El hombre es la imagen (ícono) de Dios. Por eso, no sólo puede conocerlo, darlo a conocer y alabarlo, sino que también tiene en su ser las características divinas, como si fuera un espejo. Hablando de la medida en que esos rasgos de Dios fueron puestos en el hombre, San Gregorio de Nisa opina que la única diferencia entre Dios y el hombre es que el Primero no fue creado, en tanto que el segundo sí lo fue, por el Primero. “Dios no demuestra su bondad a medias, otorgándole al hombre solamente una parte de Sus bienes y guardando para Sí, con celo, la otra, sino que le demuestra Su suprema generosidad trayéndolo a la vida y gratificándolo con toda clase de dones”. El hombre es el fruto del amor de Dios, por eso es que Él le concede tantas bondades. El don supremo que ha recibido el hombre es la inmortalidad y el libre albedrío, teniendo “una superioridad evidente en su libertad incondicional”. Esa libertad que ha recibido el hombre es también la puerta (condición) para cualquier virtud.

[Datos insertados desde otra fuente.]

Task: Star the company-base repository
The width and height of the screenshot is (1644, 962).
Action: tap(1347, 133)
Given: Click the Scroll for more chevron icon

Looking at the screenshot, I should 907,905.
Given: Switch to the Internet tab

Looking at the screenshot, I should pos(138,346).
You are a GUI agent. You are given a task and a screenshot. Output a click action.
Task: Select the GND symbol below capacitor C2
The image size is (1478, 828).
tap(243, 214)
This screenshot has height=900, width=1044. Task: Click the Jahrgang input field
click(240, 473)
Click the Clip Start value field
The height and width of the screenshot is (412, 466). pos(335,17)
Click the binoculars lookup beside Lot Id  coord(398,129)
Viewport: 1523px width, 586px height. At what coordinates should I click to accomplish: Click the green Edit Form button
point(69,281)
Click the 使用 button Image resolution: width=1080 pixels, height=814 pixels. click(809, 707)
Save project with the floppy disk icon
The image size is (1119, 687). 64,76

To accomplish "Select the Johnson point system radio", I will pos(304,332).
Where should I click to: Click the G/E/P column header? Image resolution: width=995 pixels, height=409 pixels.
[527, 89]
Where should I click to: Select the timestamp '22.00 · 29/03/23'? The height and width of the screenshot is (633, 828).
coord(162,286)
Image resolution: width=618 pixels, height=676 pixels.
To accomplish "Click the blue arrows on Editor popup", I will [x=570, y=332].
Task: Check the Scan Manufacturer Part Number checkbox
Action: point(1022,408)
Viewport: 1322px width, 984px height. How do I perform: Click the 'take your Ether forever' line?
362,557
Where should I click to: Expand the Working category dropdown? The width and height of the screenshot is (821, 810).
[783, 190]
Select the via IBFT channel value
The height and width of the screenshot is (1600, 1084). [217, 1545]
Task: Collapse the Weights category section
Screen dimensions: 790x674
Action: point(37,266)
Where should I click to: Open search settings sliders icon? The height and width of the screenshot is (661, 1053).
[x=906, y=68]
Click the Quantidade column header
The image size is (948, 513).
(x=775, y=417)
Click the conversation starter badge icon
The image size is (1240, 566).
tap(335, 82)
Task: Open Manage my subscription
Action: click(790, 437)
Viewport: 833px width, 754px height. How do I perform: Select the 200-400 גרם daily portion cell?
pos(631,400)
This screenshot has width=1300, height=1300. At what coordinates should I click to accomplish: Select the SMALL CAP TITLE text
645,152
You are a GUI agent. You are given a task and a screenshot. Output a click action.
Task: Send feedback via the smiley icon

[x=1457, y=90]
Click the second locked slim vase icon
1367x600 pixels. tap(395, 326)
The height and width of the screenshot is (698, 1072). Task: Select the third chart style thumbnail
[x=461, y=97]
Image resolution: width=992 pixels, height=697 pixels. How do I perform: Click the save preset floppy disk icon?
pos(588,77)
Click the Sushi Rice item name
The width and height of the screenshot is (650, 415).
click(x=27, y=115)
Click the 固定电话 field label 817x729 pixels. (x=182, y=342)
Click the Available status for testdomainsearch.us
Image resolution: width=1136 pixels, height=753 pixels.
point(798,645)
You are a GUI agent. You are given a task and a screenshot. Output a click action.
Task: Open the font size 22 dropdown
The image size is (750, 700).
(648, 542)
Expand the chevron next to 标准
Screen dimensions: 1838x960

Porque “si la virtud consiste en no tener un dueño y hacer lo que te apetece, todo lo que hagas bajo coerción o a la fuerza no puede ser llamado virtud”. De acuerdo a esta idea, los animales, debido a que se someten a las leyes de la naturaleza, mismas que no pueden superar, no pueden tener virtudes.

(Traducido de: Ieromonah Savatie Baştovoi, Omul - chip al lui Dumnezeu şi chip al animalului)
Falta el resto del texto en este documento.